The American Civil Liberties Union of Kentucky and Planned Parenthood Kentucky announced their filing months after their initial attempt to overturn Kentucky's restrictive abortion bans failed before the state's Supreme Court.

The new 52-page class action lawsuit on behalf of an anonymous Kentuckian said the bans were causing an eight-week pregnant woman and those like her irreparable harm "by forcibly imposing the physical burdens and health risks of continued pregnancy and childbirth."

ACLU Kentucky Executive Director Amber Duke joined Planned Parenthood's Rebecca Gibron at a Friday afternoon press conference.

"We are here to represent a Kentucky woman," Duke said.

Duke said the new lawsuit would succeed where the last one failed because a woman, going under the pseudonym Jane Doe, came forward to claim harm to herself where the previous lawsuit relied on a health care provider suing on behalf of clients.

Duke quoted the woman at the press conference about her desire to have an abortion.

"This is my decision, not the government's or any other person's," she said.

Gibron said the lawsuit was necessary to protect potentially thousands of Kentuckians who aren't able to seek medical care.

"Access to reproductive health care has been denied for far too long — 494 days," she said.

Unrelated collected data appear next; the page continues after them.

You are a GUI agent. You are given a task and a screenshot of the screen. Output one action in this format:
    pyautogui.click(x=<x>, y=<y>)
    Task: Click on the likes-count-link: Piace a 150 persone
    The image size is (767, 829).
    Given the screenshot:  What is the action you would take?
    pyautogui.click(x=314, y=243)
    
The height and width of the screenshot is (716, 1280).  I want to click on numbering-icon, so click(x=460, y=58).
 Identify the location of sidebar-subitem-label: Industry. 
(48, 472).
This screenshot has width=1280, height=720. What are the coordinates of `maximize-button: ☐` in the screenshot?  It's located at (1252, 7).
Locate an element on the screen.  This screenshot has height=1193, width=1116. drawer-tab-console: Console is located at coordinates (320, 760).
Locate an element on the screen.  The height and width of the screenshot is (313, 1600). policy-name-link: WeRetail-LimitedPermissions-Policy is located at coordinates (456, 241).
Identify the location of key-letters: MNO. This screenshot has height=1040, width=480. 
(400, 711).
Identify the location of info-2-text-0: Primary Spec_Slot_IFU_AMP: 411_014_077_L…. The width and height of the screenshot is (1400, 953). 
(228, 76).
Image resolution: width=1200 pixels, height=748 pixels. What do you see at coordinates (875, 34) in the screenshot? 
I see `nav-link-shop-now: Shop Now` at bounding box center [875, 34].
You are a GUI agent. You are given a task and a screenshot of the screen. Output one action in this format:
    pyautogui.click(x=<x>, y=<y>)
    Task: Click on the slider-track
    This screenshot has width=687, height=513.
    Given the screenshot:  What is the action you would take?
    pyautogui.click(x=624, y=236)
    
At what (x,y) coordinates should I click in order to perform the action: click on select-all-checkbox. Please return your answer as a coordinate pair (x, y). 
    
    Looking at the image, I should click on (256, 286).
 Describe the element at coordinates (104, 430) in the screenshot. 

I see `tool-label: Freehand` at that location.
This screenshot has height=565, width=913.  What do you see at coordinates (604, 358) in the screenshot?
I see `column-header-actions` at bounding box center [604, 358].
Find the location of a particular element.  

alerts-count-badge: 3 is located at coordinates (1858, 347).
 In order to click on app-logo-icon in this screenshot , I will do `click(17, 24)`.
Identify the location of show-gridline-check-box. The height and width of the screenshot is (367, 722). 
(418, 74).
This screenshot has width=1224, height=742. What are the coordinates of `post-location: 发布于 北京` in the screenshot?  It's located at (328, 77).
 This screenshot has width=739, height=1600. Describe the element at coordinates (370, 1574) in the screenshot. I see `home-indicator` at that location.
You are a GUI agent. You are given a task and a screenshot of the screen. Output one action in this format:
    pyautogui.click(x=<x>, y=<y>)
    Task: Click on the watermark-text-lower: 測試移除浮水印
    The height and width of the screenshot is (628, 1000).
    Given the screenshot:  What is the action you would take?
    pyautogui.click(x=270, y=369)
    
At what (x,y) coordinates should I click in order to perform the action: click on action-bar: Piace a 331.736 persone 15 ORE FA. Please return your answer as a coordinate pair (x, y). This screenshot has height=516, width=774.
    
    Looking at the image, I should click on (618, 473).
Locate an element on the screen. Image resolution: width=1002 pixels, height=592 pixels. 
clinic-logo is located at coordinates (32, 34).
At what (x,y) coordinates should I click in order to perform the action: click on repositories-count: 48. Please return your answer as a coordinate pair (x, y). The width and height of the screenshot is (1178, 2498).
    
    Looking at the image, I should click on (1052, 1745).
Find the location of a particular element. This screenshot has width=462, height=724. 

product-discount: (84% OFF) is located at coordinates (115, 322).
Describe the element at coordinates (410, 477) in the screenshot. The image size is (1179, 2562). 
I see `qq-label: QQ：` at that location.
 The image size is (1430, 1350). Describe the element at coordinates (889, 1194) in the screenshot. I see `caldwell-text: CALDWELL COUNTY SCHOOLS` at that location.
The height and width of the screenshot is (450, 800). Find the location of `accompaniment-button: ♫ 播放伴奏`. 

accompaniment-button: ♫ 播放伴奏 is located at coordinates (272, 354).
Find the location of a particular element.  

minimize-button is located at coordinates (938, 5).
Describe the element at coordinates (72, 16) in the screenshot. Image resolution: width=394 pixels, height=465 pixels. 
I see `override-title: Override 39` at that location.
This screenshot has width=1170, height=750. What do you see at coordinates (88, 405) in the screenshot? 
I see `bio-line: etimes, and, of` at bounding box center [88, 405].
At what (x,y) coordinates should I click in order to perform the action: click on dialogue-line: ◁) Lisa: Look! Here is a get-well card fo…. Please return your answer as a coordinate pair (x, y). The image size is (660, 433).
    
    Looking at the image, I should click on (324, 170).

Anti-abortion proponents like Addia Wuchner, Kentucky Right to Life's executive director, said they were keeping an eye on the latest legal developments.

"We're reviewing this case," Wuchner said.

She said Kentucky Right to Life would continue to fight for abortion bans in a post-Roe V. Wade world where each battle looks different from state to state.

"Everyone is fighting this battle, and it's not as easy as we thought it was going to be in the states," Wuchner said. "It's not a slam dunk and we just win."

David Walls with The Family Foundation said he believes the Kentucky Supreme Court will reject the ACLU's latest legal filing, and the voters would continue to hold control over abortion policy in Kentucky.

"We have got to move on from this mindset and recognize that every election at the federal level, at the state level, at the local level, the abortion issue is going to be front and center," Walls said.

ACLU representatives said they were confident in their case, and, since the filing was a class action lawsuit, urged pregnant women who wanted to be a part of the lawsuit to call them or Planned Parenthood.

As it is named in the lawsuit, WCPO reached out to Attorney General Daniel Cameron's office.

A spokesman issued this statement: “The Attorney General’s office is reviewing the complaint.”